One of the bad attitudes of many learners today reflect in the way they ask questions from teachers in class.
While some students are apparently mischievous - how many are they today! - others are plainly clueless and reckless when asking questions in class.
The mischievous students are those who will ask questions about what they already know in order to test the knowledge of their teacher or to cause his downfall in the sight of other learners.
A mischievous student will also ask question to show his teacher that he/she has knowledge too, and to pride over his colleagues in class. Such learners don't usually end well.
O student! When you want to ask a question, ask about what you don't know or what you need more enlightenment about.
Whoever is a mischievous student in this perspective cannot be said to be sincere in his learning. So if he is not sincere in learning then he has sinned against Allaah with his foul intention and evil attitude towards his teacher.
The other type of students - the clueless ones, are just reckless in their manner of asking questions but their intention is pure. A reckless student is liable for a rebuke when he asks inappropriate questions from his teacher.
Al-Imaam Maalik - rahimahullaah - once chastised a student who asked an inappropriate question from him in class.
Al-Imaam Maalik - rahimahullaah - was asked a question in class one day and he responded by stating the opinion of the Sahabi Zayd bn Thaabit - radiyallaahu an'hu.
Ismaeel Ibn bint Sudiyy, one of the students present in class, then asked: 'What was the view of Alee (bn Taalib) and Ibn Mas'ood?'
At that, Imaam Maalik asked the people at the entrance to take him outside but Ismaeel could escape before they got him. The people asked what should be done to his books and pen, Imaam Maalik said they should go after him gently and bring him back.

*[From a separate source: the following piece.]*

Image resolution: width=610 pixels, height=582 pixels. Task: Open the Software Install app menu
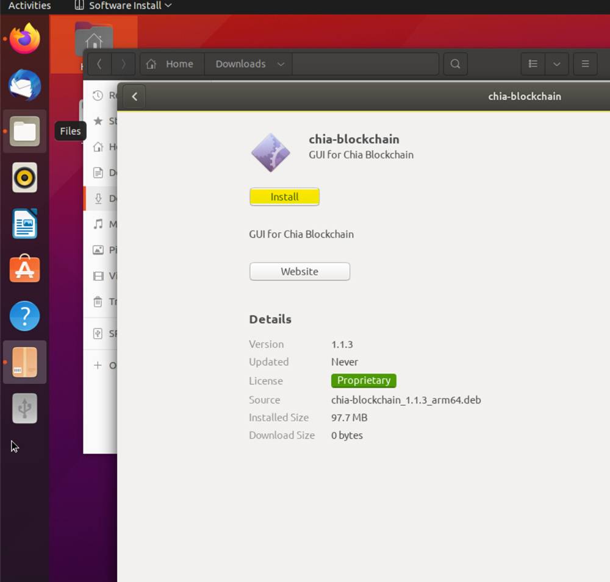(x=123, y=6)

When he was brought back, Imaam Maalik asked him: 'Where are you from?'
He replied: 'I am from Kufah.'
Imaam Maalik asked again: 'Where did you leave your manners?'
Ismaeel replied: 'I only asked back to be benefitted.'
Imaam Maalik said: 'The excellence of Alee and Abdullah (bn Mas'ood) cannot be undermined but the people of our city are upon the view of Zayd bn Thaabit (on this issue), whenever you are in the midst of a people (you are new with), don't mention what they don't know to them otherwise will show you what you will detest.' (Siyar: 11/177).
Someone might ask: 'Is it not proper to engage the teacher in class?'
We (Shaykh as-Sad'haan) will say: 'Yes but with good manners. Engaging your Shaykh in class requires some befitting manners to your Shaykh.'
Imaam Adh-Dhahabee - rahimahullaah - also recorded in his Siyar (9/312) that one of the rulers wrote a note on a sheet to Imaam Shabatoon - one of the scholars of Andalusia of Maalikee Madh'hab - asking whether the two plates of Meezaan (the Scale of Deeds on the Day of Resurrection) will be made of gold or silver!
Imaam Shabatoon turned the back of the sheet (from the ruler) and wrote there: 'It is from the good of one's Islam that he stays away from what does not concern him.'
The Salaf would reprimand whomever asked a question about what had not happened by saying: 'Save us from that, let it occur first. Ask about what has happened.'
Knowing how to ask useful and intelligent questions with good manners is from the ingredients of being a good student.